In the end, we agree with the finding by the trial court that the appellant was in effect pleading a set-off. However, with respect, we do not accept the conclusion reached, as a matter of law, that the set-off could not amount to a defence, and was hence frivolous and a waste of the court's time. We find no support for such principle. In the case of Kenya Oil Company Ltd vs Kenya Ports Authority [2009] eKLR, Kimaru, J. stated as follows, and we agree:

"It cannot be said that where the plaintiff has established its claim by providing documentary evidence, then the counterclaim and set off by the defendant should be tried separately and judgment be entered for the plaintiff as against the defendant. I think it would be a travesty of justice if the court were to discount a set off raised by the defendant in its defence on the sole ground that the transaction that resulted in the defendant’s claim in the set off is a separate cause of action from the set of facts that prompted the plaintiff to file suit against the defendant. The authors of Atkin’s Encyclopaedia of Court Forms in Civil Proceedings, 2ndEdition volume I, 1978 Issue, aptly set out the import of a set off in a defence:

“59. Set-off. Where a claim by a defendant to a sum of money (whether of an ascertained amount or not) is relied on as a defence to the whole or part of a claim made by the plaintiff it may be included in the defence and set off against the plaintiff’s claim, whether or not it is also added as a counterclaim (h). A set-off is in its nature a defence rather than a cross-claim (j). A right of set-off normally arises where the plaintiff’s claim is a debt or liquidated demand and the defendant has cross-claim for a debt or liquidated demand which, if established, will extinguish or reduce the plaintiff’s money claim (k), and should be pleaded as such.”

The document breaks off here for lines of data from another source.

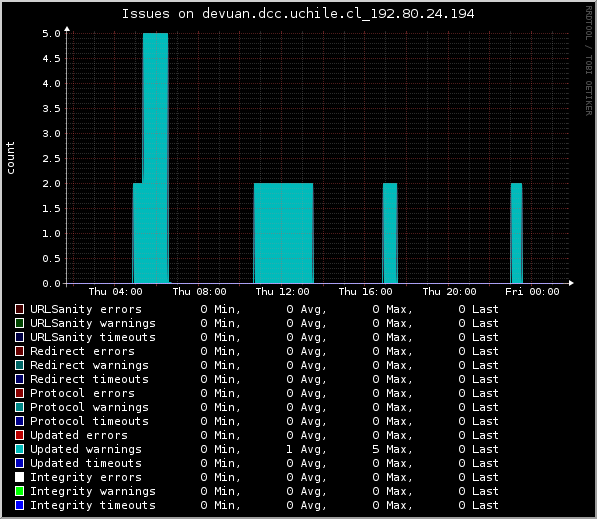Viewport: 597px width, 519px height.
Task: Click the Redirect errors legend swatch
Action: [19, 351]
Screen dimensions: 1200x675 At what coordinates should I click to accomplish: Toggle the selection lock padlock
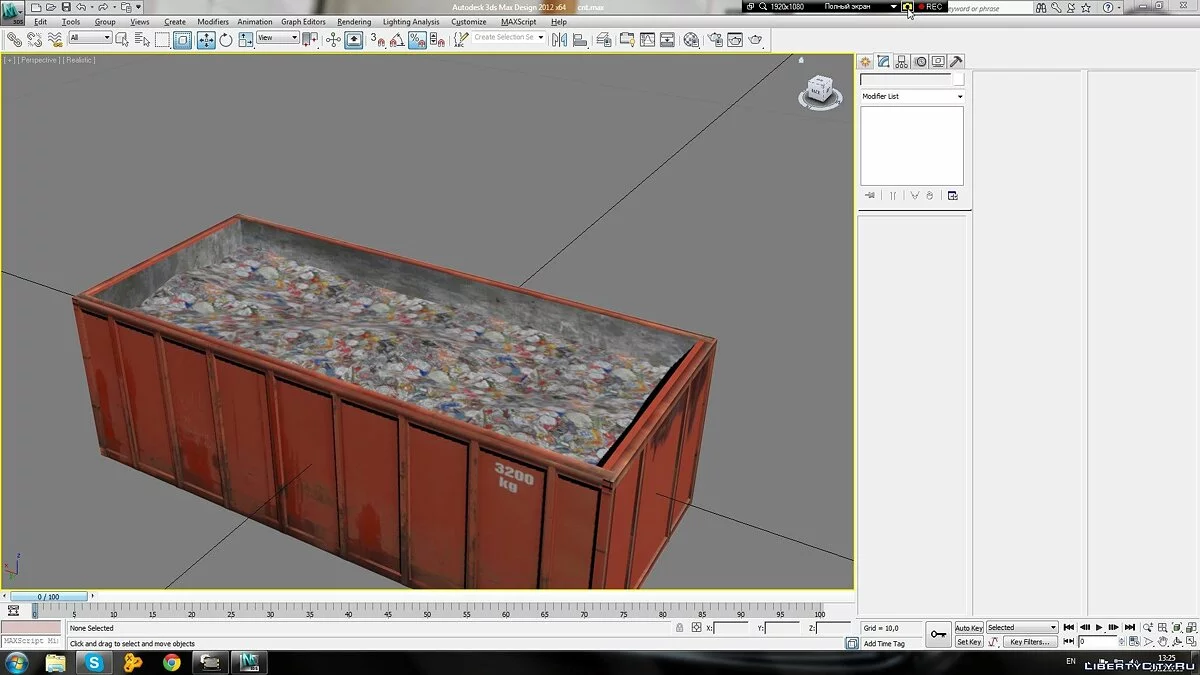coord(680,628)
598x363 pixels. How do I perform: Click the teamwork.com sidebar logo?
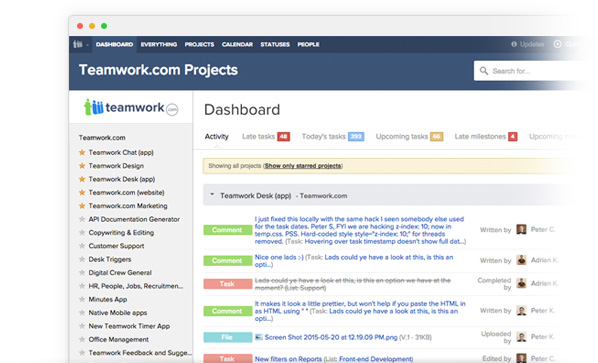[131, 107]

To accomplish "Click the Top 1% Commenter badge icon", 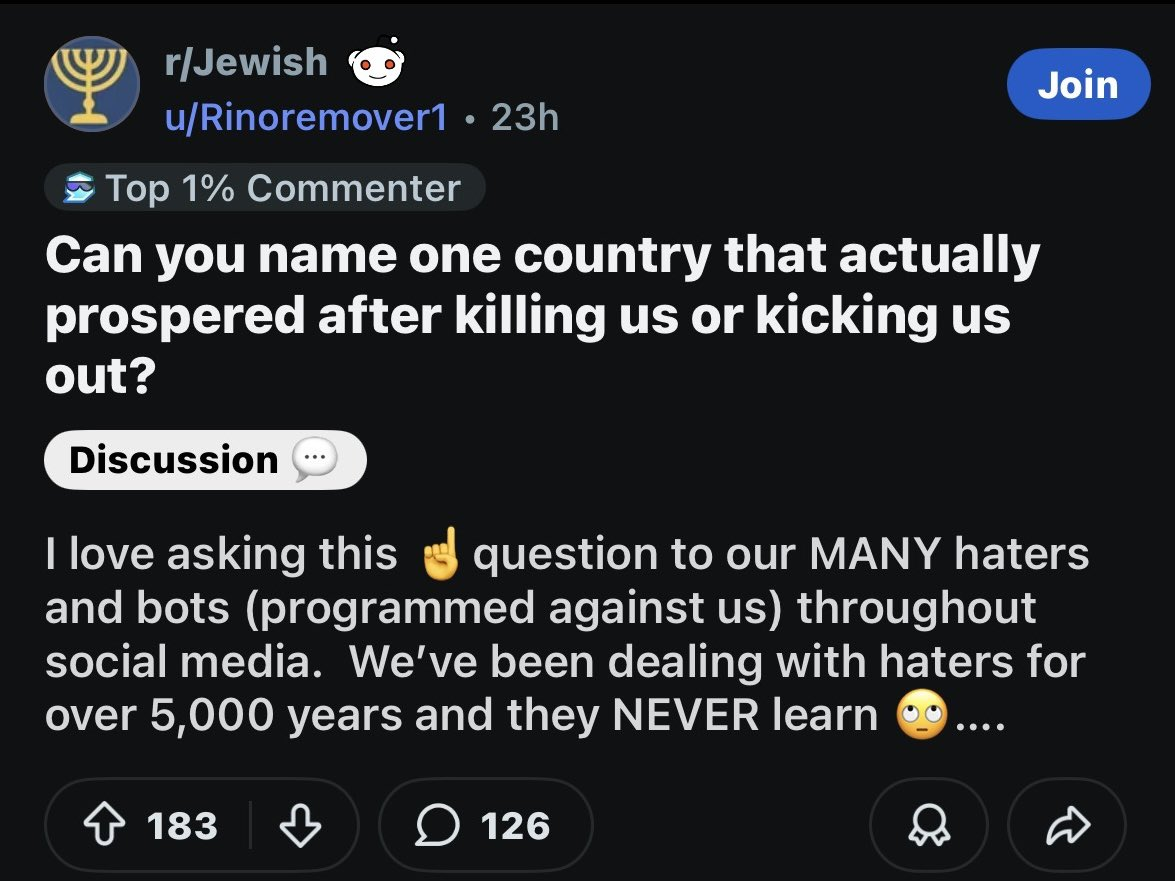I will (78, 188).
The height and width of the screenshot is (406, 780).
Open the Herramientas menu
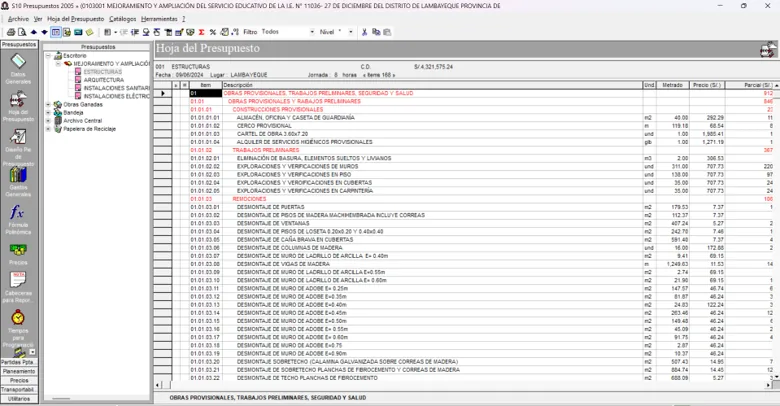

It is apparent in this matter that the set-off or counterclaim was not elegantly pleaded in the statement of defence itself. But it has always been held that a court may only strike out pleadings where they disclose no semblance of a cause of action or defence and are incurable by amendment. See Yaya Towers Limited vs Trade Bank Limited (In Liquidation)Civil Appeal No. 35 of 2000. A party may always apply for amendment of pleadings and it is for the trial court to consider such application.

It is also our view that the set-off or counterclaim raised a triable issue. In the case of Souza Figuerido & Co. Ltd vs Mooring Hotel Limited (1952) EA 425 the predecessor of this Court stated that 'if the defendant shows a bona fide triable issue, he must be allowed to defend without conditions...',while inProvincial InsuranceCompany of East Africa Limited, now known as UAP Provincial Insurance Limited vs Lenny M. KivuliCivil Appeal No. 216 of 1996) (unreported), this Court stated that 'in an application for summary judgment even one triable issue, if bona fide, would entitle the defendant to have unconditional leave to defend'.Lastly inKenya Trade Combine Ltd vs M. Shah (Civil Appeal No. 193 of 1999) (unreported), this Court emphasized:

‘In a matter of this nature, all a defendant is supposed to show is that a defence on record raises triable issues which ought to go for trial. We should hasten to add that in this respect a defence which raises triable issues does not mean a defence that must succeed.’

We have said enough to satisfy ourselves that there is sufficient reason to interfere with the discretion of the trial court in this matter. We now do so by allowing this appeal with the result that the ruling of the High Court (Mabeya, J.) made on 25th March, 2013 is hereby set aside. We substitute therefor an order dismissing the notice of motion dated 7th May, 2012. The respondent shall bear the costs of the dismissed motion but shall bear half the costs of the appeal which did not succeed wholly on the issues raised by the appellant.

We so order.

Dated and delivered at Nairobi this 8thday of February, 2019.

P. N. WAKI

....................................

JUDGE OF APPEAL

R. N. NAMBUYE

.....................................

JUDGE OF APPEAL

K. M'INOTI

.....................................

JUDGE OF APPEAL

I certify that this is a true copy of the original.